• _WHAT THE TASK ASKS_
Extract the final stretch of the data: the line that contains "The width and height of the screenshot is (900, 1150)." and every line after it, unaltered, and no other lines.

——

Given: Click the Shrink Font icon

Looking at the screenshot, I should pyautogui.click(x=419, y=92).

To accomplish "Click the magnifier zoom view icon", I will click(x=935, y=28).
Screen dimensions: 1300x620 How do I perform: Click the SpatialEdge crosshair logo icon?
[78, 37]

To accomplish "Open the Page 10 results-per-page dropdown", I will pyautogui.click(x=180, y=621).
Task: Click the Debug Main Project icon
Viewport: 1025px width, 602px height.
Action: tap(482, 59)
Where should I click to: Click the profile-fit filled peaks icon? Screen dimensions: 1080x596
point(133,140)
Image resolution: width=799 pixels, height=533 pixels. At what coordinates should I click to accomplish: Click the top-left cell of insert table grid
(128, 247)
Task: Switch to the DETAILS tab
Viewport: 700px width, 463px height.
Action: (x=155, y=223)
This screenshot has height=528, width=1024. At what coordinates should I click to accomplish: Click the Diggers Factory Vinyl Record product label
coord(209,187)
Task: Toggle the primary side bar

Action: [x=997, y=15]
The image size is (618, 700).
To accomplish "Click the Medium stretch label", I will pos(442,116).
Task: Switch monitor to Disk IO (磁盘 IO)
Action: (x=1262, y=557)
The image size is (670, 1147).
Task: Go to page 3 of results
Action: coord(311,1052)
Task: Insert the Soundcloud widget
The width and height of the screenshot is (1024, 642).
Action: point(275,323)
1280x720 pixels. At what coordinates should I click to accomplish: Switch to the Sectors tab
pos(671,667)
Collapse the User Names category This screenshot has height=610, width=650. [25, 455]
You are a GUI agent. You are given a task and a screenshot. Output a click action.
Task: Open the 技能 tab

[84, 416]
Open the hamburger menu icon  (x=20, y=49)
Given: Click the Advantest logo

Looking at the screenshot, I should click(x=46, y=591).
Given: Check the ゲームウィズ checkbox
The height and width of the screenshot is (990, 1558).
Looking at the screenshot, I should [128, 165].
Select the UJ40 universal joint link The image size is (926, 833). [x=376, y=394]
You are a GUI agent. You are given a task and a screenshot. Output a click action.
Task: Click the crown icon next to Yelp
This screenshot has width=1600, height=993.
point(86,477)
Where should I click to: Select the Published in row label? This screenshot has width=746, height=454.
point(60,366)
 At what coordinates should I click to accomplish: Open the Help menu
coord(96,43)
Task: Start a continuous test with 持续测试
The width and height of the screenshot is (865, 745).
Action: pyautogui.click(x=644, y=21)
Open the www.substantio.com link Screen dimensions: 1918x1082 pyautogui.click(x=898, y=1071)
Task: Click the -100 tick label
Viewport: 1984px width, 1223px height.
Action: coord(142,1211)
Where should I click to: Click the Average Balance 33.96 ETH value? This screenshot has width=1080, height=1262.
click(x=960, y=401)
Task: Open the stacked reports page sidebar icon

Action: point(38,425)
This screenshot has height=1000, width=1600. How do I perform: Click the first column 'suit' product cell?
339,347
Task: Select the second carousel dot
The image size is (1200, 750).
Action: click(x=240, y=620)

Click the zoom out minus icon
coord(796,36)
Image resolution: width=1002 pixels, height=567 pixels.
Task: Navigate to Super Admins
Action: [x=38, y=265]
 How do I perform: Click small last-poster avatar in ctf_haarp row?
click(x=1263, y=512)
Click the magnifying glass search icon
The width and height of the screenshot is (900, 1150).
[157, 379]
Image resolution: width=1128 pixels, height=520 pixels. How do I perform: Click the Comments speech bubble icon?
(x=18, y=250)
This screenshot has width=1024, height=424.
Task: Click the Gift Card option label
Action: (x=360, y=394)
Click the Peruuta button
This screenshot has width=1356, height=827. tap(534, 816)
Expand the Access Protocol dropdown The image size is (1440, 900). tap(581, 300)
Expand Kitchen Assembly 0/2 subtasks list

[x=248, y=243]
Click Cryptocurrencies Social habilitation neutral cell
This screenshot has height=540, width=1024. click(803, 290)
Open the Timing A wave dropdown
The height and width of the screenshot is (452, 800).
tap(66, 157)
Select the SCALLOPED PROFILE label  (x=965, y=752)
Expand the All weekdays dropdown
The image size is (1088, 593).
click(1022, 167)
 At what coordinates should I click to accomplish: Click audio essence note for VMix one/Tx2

——

• _TASK RESPONSE_
The width and height of the screenshot is (900, 1150).
[157, 379]
Image resolution: width=1128 pixels, height=520 pixels. How do I perform: Click the Comments speech bubble icon?
(x=18, y=250)
This screenshot has width=1024, height=424.
Task: Click the Gift Card option label
Action: (x=360, y=394)
Click the Peruuta button
This screenshot has width=1356, height=827. tap(534, 816)
Expand the Access Protocol dropdown The image size is (1440, 900). tap(581, 300)
Expand Kitchen Assembly 0/2 subtasks list

[x=248, y=243]
Click Cryptocurrencies Social habilitation neutral cell
This screenshot has height=540, width=1024. click(803, 290)
Open the Timing A wave dropdown
The height and width of the screenshot is (452, 800).
tap(66, 157)
Select the SCALLOPED PROFILE label  (x=965, y=752)
Expand the All weekdays dropdown
The image size is (1088, 593).
click(1022, 167)
 At what coordinates should I click to accomplish: Click audio essence note for VMix one/Tx2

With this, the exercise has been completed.